Populism and Brexit with Brendan O’Neill

In Part Three of his interview with Conatus News, Spiked Magazine editor Brendan O’Neill discusses populism in Britain and Brexit.

Brian Graham.: Let’s turn to the opposition that you’ve been talking about, this business of elitist and populist. In actual fact, what I’d like to do is vault over the positive sides of populism and go straight to what you might be prepared to identify as the unappealing side of populism, if you’re aware of it, or if you feel that there is a downside to populism.

Brendan O’Neill.: I think there could be. But I think the upsides outweigh the downsides enormously. I think populism has become this kind of dirty word. Being called a populist is like being called a fascist really (‘How dare you listen to the populace?’) And if you look at the meaning of the word populist, it really does mean things that are popular among large numbers of people – if you strip it down. It doesn’t mean right-wing; you can, of course, have left-wing populism. It doesn’t even necessarily mean dumbing ideas down. It means something that’s interesting and popular to a large number of people.

I think that the word populism is often used these days as a byword for democracy – and for mass politics – which makes people feel uncomfortable and which has made people feel uncomfortable for 300 or 400 years. And they find new ways all the time to express their discomfort. And right now they express their discomfort with mass politics, with the idea that a factory worker in Stoke, and a 23-year-old guy who works in a coffee shop in Essex and a former miner in Wales should have the same impact in political life as the guy who’s got a PhD from Oxford. They cannot cope with that idea. It horrifies them at a fundamental level.
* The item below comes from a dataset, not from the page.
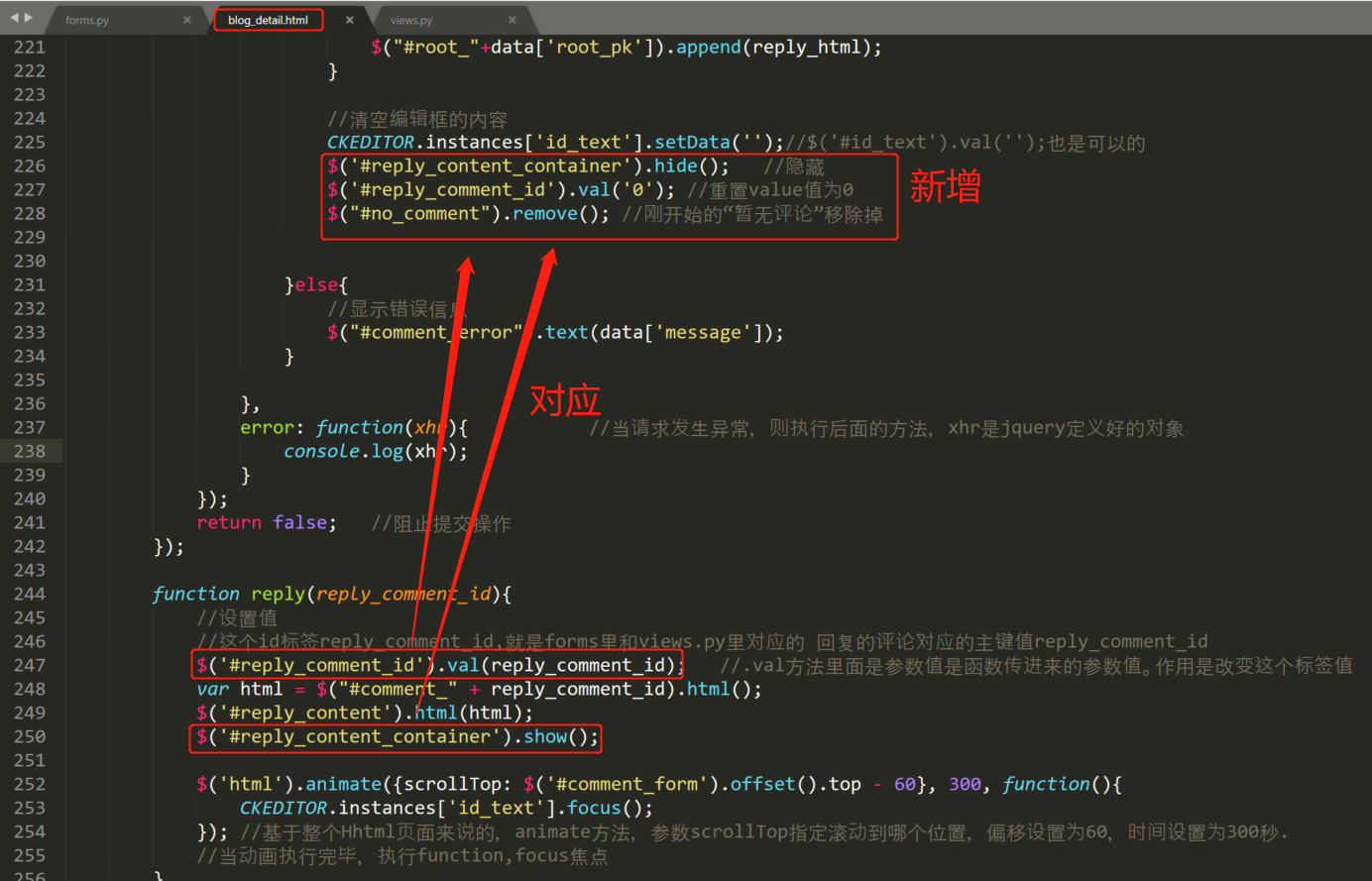Place cursor on the reply function definition
This screenshot has width=1372, height=881.
(278, 593)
And so they have this instinctive belief that anything which attracts those people – the guy from Stoke, the guy from Essex, the people in Wales – has got to be populist (i.e. ‘bad’), simplistic and playing to their visceral fears, emotions and irrationalism. It can’t possibly be that these people have made a judgement – a moral, reasoned political judgement – about what they think is best for society. (By the way, the reason why I mention those three categories of Britain is of course that the Brexit vote was strong in all those places: Stoke, Essex and working-class parts of Wales.)
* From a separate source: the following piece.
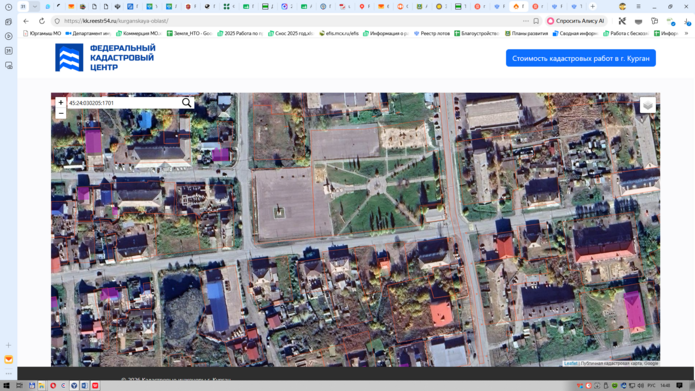Open the browser main menu hamburger

638,6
And the reason the elite feels uncomfortable with this is because they think that they know better. And that has been the argument against democracy from the very beginning, right back to the English Civil War. The thing that made Cromwell feel uncomfortable about the Levellers (and others who were going slightly too far in their arguments for democracy) was his belief that ordinary people couldn’t be trusted. The thing that made the elitists of the 1840s feel uncomfortable by the Chartist demand for the vote for working-class men is that they thought that working-class men were rash, easily led astray and vulnerable to demagoguery. The thing that made people feel uncomfortable by the idea of the women’s vote a hundred years ago this year was that women were more visceral than men, more emotional and more simplistic. So all those arguments have been around for a long time, and I think they’re now coming back through the opposition to populism, which I think is fundamentally a new form of political elitism.

B.G.: We didn’t successfully vault over the positives.

B.O.: (Laughter) I can’t help myself.

B.G.: But could you think of a concrete instance where you can see that perhaps even on an abstract, theoretical level there could be some problem with populism?

B.O.: Yes. Well, not necessarily with populism. I genuinely don’t have a problem with things that are popular amongst large numbers of people. In fact, in one of their newspapers, the Chartists once said something like ‘We’re not saying the ordinary working man is just as good at politics as the lord, lady or baron; we’re saying he’s better at politics.’ And the reason he’s better is because he lives in society in a way that those people often don’t. He works in it, he goes shopping in it, he rubs shoulders with ordinary people, he’s sensitive to the problems of the workplace, community and infrastructure.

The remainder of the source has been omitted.